[Source records — start]

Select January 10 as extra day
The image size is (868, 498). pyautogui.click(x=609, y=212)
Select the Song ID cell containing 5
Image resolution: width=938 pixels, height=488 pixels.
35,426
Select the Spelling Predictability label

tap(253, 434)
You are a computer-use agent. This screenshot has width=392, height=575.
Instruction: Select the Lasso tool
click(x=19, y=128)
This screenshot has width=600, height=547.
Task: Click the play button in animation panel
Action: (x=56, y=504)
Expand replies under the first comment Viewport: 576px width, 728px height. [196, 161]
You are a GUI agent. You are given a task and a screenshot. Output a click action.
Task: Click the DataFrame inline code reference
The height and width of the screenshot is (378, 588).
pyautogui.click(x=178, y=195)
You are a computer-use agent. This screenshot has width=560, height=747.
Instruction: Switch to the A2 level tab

[Source records — finish]
[Source records — start]

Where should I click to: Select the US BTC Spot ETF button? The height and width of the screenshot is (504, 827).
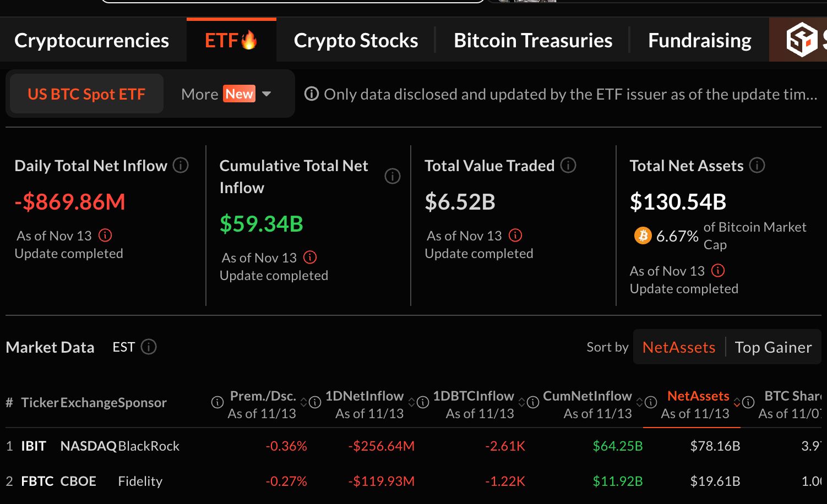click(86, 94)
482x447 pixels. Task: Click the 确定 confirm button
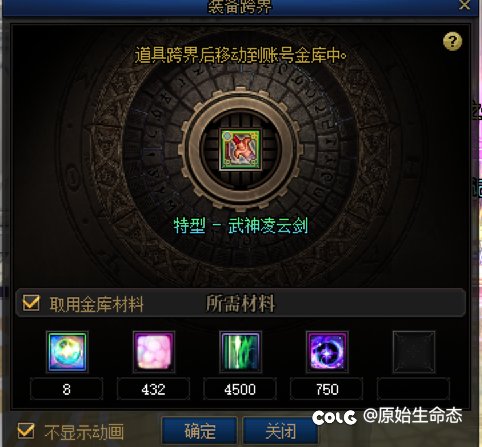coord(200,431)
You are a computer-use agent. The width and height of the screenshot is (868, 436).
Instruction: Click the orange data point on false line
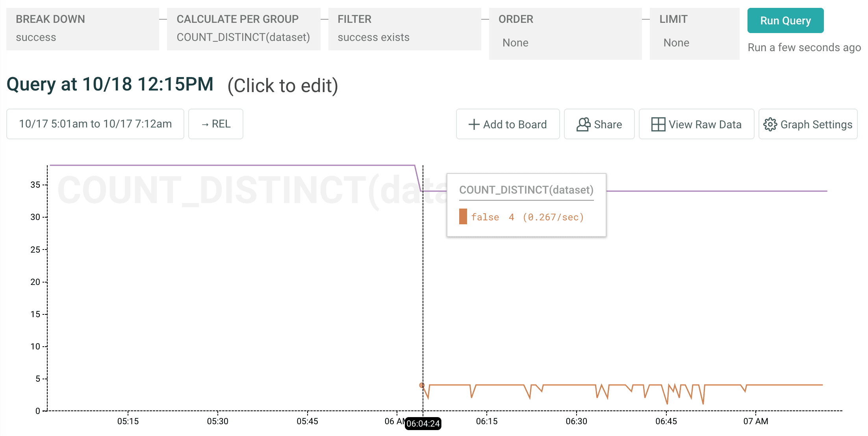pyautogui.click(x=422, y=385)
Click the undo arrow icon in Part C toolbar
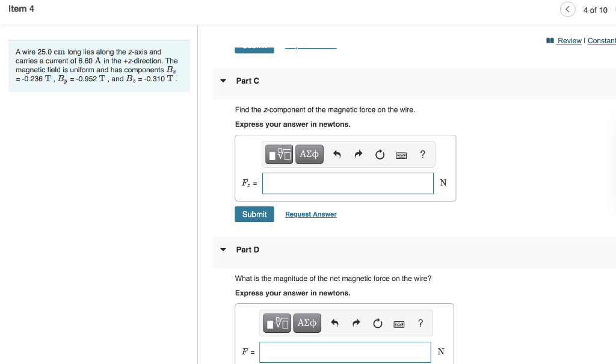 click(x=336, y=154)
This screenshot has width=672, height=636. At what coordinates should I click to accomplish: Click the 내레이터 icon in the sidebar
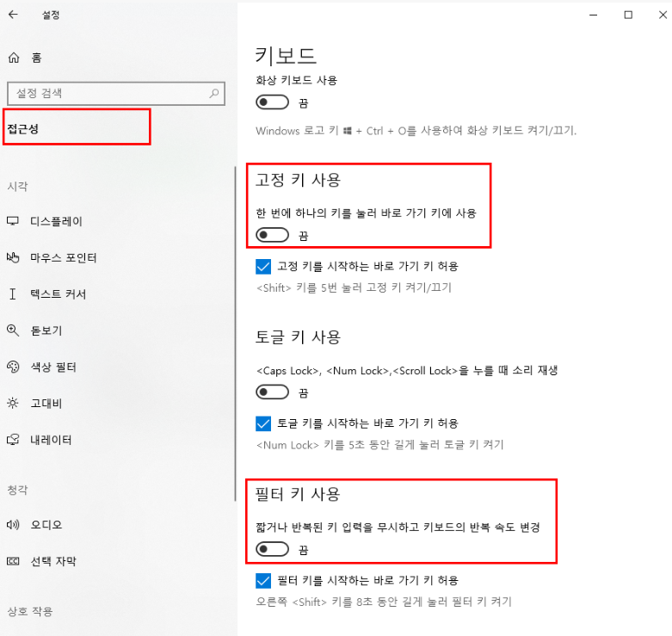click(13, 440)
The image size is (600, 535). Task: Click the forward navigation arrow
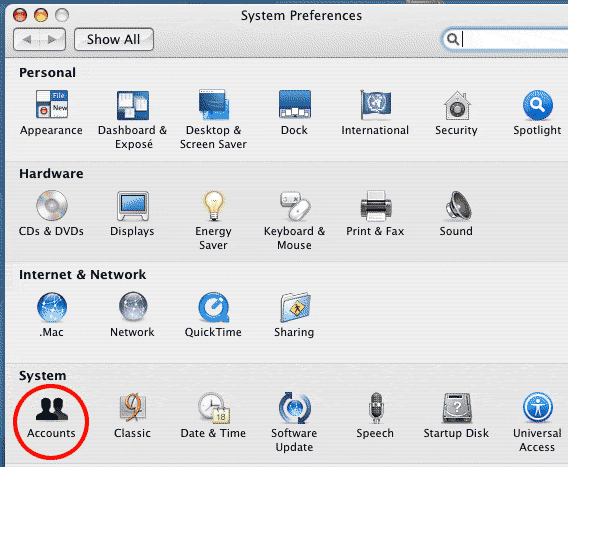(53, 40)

[Source records — finish]
[Source records — start]

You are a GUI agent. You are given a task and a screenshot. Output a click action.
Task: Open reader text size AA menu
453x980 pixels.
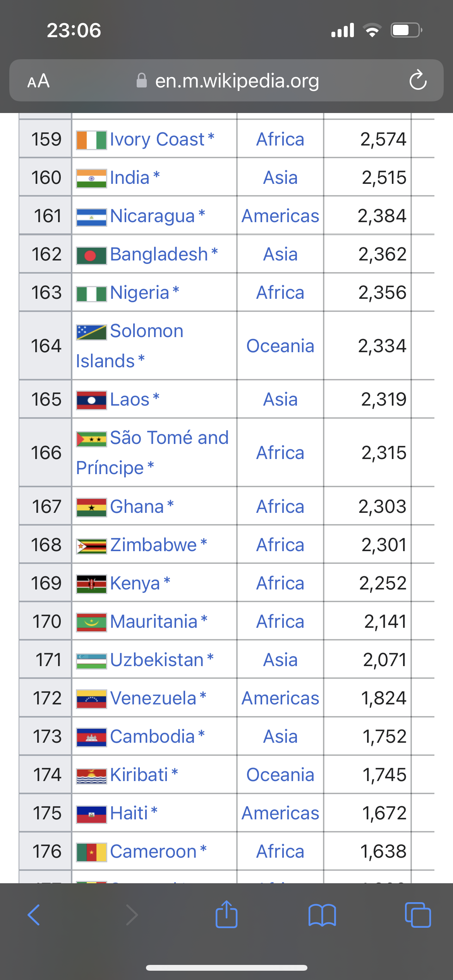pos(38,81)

[Source records — finish]

### Work to complete:
Give back precisely the lines above that start at the line containing "Select January 10 as extra day" and end at the line containing "has width=392, height=575.", inclusive. No other lines belong in the output.

### Your response:
Select January 10 as extra day
The image size is (868, 498). pyautogui.click(x=609, y=212)
Select the Song ID cell containing 5
Image resolution: width=938 pixels, height=488 pixels.
35,426
Select the Spelling Predictability label

tap(253, 434)
You are a computer-use agent. This screenshot has width=392, height=575.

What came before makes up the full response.